> _SET EXERCISE_:
Reproduce word for word only the rows below, from the line containing "You are a GUI" up to and including the line containing "tap(985, 506)".

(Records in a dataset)
**********

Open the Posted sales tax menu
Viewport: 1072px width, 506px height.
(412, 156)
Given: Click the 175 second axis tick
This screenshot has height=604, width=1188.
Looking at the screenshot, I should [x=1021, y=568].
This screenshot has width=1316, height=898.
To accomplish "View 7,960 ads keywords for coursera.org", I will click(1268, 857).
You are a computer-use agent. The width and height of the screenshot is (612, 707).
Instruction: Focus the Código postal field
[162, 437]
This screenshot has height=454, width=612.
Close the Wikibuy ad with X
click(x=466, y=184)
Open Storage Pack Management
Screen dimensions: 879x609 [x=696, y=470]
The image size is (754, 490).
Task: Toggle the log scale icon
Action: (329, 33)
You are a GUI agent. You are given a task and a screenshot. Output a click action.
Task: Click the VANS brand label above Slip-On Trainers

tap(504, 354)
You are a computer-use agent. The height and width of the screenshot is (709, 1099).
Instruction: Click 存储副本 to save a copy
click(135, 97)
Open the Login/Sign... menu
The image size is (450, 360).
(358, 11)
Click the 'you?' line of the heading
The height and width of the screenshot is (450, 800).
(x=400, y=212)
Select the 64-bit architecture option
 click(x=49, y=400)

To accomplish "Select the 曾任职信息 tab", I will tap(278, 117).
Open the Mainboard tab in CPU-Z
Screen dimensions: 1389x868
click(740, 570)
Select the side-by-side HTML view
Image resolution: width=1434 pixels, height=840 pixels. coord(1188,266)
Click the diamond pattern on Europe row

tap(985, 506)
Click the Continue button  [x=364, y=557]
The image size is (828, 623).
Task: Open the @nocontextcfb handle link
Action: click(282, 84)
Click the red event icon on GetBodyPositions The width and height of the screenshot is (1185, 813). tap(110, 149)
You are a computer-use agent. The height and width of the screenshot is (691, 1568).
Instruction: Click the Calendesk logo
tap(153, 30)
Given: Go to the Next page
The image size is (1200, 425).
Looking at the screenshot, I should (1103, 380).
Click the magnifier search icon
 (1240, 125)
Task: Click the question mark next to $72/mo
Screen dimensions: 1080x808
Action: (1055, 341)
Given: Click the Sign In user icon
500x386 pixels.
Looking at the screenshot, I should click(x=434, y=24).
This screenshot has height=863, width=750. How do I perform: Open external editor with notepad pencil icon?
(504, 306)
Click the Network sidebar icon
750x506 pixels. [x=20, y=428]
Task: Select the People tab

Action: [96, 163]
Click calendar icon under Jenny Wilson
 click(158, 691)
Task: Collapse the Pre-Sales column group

**********

> _REPLY TO THE EXERCISE_:
You are a GUI agent. You are given a task and a screenshot. Output a click action.
Task: Click the VANS brand label above Slip-On Trainers

tap(504, 354)
You are a computer-use agent. The height and width of the screenshot is (709, 1099).
Instruction: Click 存储副本 to save a copy
click(135, 97)
Open the Login/Sign... menu
The image size is (450, 360).
(358, 11)
Click the 'you?' line of the heading
The height and width of the screenshot is (450, 800).
(x=400, y=212)
Select the 64-bit architecture option
 click(x=49, y=400)

To accomplish "Select the 曾任职信息 tab", I will tap(278, 117).
Open the Mainboard tab in CPU-Z
Screen dimensions: 1389x868
click(740, 570)
Select the side-by-side HTML view
Image resolution: width=1434 pixels, height=840 pixels. coord(1188,266)
Click the diamond pattern on Europe row

tap(985, 506)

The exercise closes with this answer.